In this work he analyzed declassified documents from Israeli and
Zionist archives that cover the 1948-49 armistice negotiations between
Israel and the then-belligerent Arab states. He included references
to and comments upon relevant United Nations resolutions, United
States government attitudes and policies cited from the volumes
of Foreign Relations of the United States 1948-1949, and previously
published works on the subject by other scholars. Berger demonstrated
that the negotiating strategies of the main players produced a near
rigidity that defeated all efforts to achieve peaceful resolution
of the Arab-Israeli conflict. In this work Elmer Berger showed that
he was capable of doing rigorous scholarship and dealing with controversial
issues with insight and a high degree of objectivity.
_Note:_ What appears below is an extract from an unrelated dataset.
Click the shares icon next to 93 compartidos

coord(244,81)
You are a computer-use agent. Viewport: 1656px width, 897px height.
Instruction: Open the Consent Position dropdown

In numerous other writings, especially those that
focused upon Jewish nationality and legal claims, Elmer Berger contributed
by providing in-depth scholarly research. He, nevertheless, may
have made his most enduring contributions and exerted his greatest
influence upon others with his more polemical and critical writings
in which he contrasted the prophetic version of Judaism with Jewish
nationalism and in which he attacked Zionism specifically on Judaic
and humanitarian grounds. In a recent letter to his good friend
Leonard Sussman, Elmer Berger, in referring to his first book, The
Jewish Dilemma (1945), wrote: I never veered from my enthusiasm
for the transcendent and universal principles of the Judaism of
the great literary Prophets of the Old Testament. Yet the widespread
public debate over the political destiny of Palestine, the unwarranted
and basically fallacious Zionist claim to represent something called
the Jewish people (a euphemism for all Jews), the deliberate
omission of any political justice for the indigenous Arab inhabitants
of Palestine all led me to intensify my study and understanding
of the conflict in Palestine at a time when increasing numbers throughout
the Western world were becoming concerned with postwar plans for
peace.
Throughout his adult life Elmer Bergers definition
of Judaism did not vary. In the introduction to his book A Partisan
History of Judaism he wrote: There are those who see Judaism
as the religion of the Jewish People. This book will
not please them. For it indicates, unmistakably, that the origins
of Judaism were not in the Jewish people and that the
best and finest of Judaism today transcends the Jewish people.
At the end of this same book, Elmer Berger succinctly
gave his definition: Judaism is to do justice and to have
mercy and to walk humbly with God; and all the rest is commentary
and of secondary importance. It was from this perspective
that Elmer Berger carefully and specifically documented his case
against Zionism and against the oppressive character of the Zionist
state. He called upon the state of Israel to de-Zionize, i.e. to
cease being an exclusivist Jewish state granting by law rights and
privileges to Jews not granted to non-Jews, He beseeched the state
of Israel to develop as a truly democratic state, to be just and
merciful to all people and thus to walk humbly with God.